Éric Laurent : La stratégie américaine est en train d’engendrer des résultats totalement contraires à ceux escomptés. Il y a eu une cristallisation autour de la lutte contre les Américains de toutes les organisations terroristes de la région. Aujourd’hui, on s’aperçoit que tout ce que les Américains voulaient éviter s’est produit. Désormais, toutes les organisations terroristes sont sur le territoire irakien et ont fait de l’Irak l’épicentre de la lutte contre les États-Unis. On a vécu, il y a 20 ans, un phénomène semblable lorsque les principales organisations terroristes arabes avaient établi leurs pénates au Liban pour attaquer les Américains et les Européens présents alors au pays des Cèdres -350 marines américains avaient été tués d’un coup. La volonté d’humilier à tout prix et de défaire les États-Unis est quelque chose qui, à mon avis, continuera sans relâche. Les Américains doivent s’attendre à s’enliser davantage en Irak. Nous assistons actuellement à une « vietnamisation » rampante du conflit irakien.

C.J.N. : Si la situation continue à se détériorer en Irak, cela pourrait-il coûter sa réélection à George Bush ?

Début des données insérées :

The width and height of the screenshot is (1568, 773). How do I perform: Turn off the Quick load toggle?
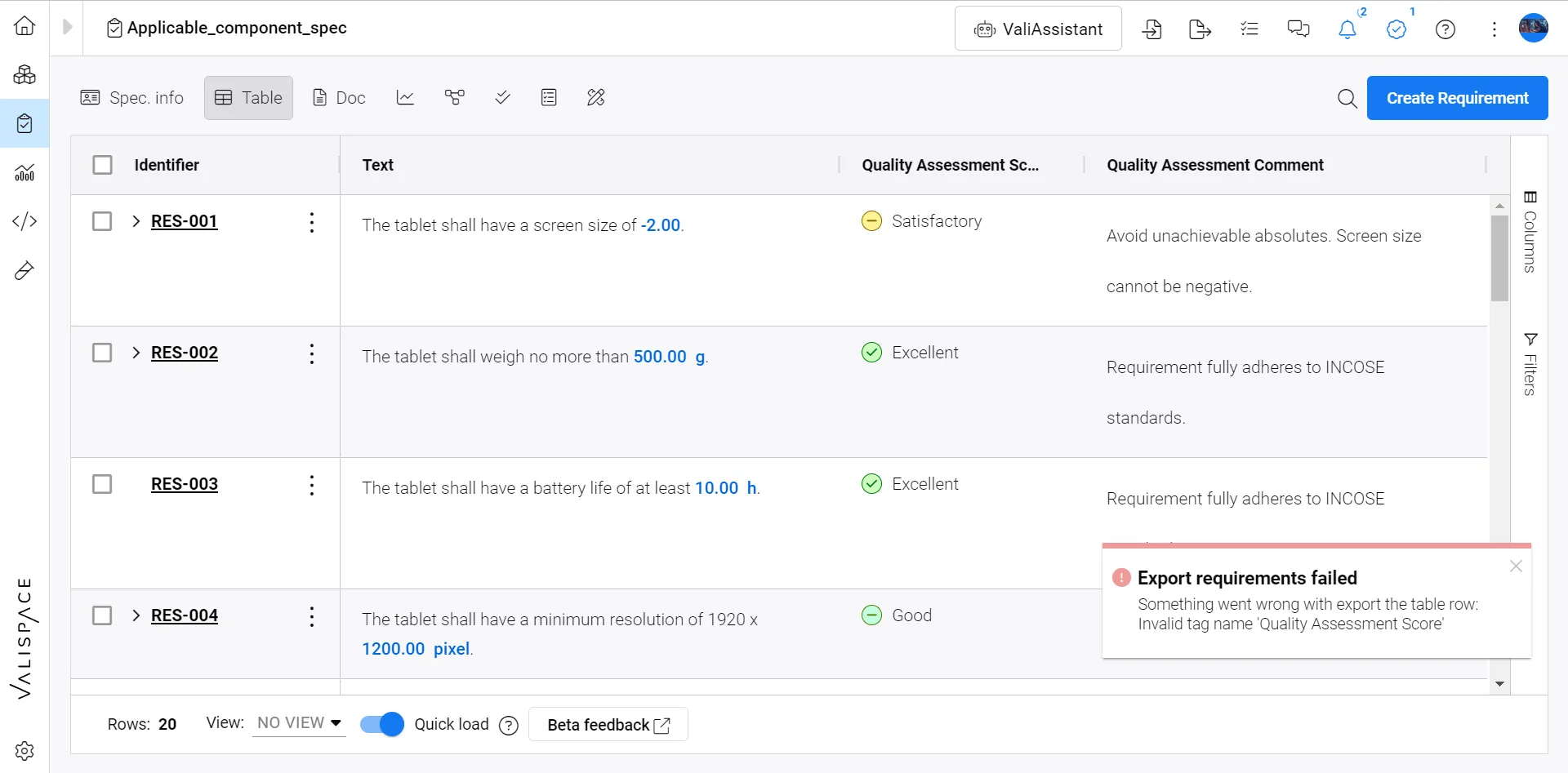point(382,724)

Éric Laurent : Je pense que George W. Bush a encore une marge pour se faire réélire. La réélection de Bush se jouera en grande partie sur les questions économiques, sur la reprise économique qui semble s’amorcer. Il est évident que si le dossier irakien gagne encore en intensité dramatique, c’est-à-dire si le nombre de victimes augmente et si les mobilisation contre cette guerre devient plus importante aux États-Unis, là Bush risque d’avoir un sérieux problème.

Si Bush est battu par un candidat démocrate, justement à propos d’un Irak devenu un problème majeur pour la politique américaine, son successeur pourrait prendre alors des décisions radicales. Ce dernier pourrait dire : « On a 150000 soldats en Irak, mais devant les pertes importantes que nous essuyons quotidiennement, nous sommes obligés de les rapatrier tous ».

Bush a déclaré que les États-Unis souhaitaient débloquer 100 ou 120 milliards de dollars pour la reconstruction de l’économie irakienne. Un éventuel président démocrate pourrait tourner casaque et dire : « Pas question ! Nous allons injecter ces sommes mirobolantes pour reconstruire l’Irak dans l’économie américaine qui en a grandement besoin ».

On se retrouvera alors avec à un Irak qui ressemblera à la Somalie de 1993, c’est-à-dire un pays totalement fragmenté en clans ethniques qui abritera les seigneurs de la guerre et une kyrielle d’organisations terroristes qui se serviront de l’Irak comme base-arrière pour tenter de déstabiliser les pays de la région.

La deuxième hypothèse, Bush est réélu. Les hommes qui sont autour de lui, qui sont des idéologues et des doctrinaires ayant un projet politique bien précis, décident d’aller plus loin pour que dans les quatre années à venir les choses deviennent véritablement irréversibles. Pour que dans cinq ans l’administration qui les succédera ne puisse plus défaire ce qu’ils ont fait. Là, ils risquent fort, pour tenter de remodeler le paysage politique moyen-oriental de façon plus décisive, de se lancer dans de nouvelles aventures périlleuses. Bush expliquant toujours que la démocratie est un impératif pour le Moyen-Orient.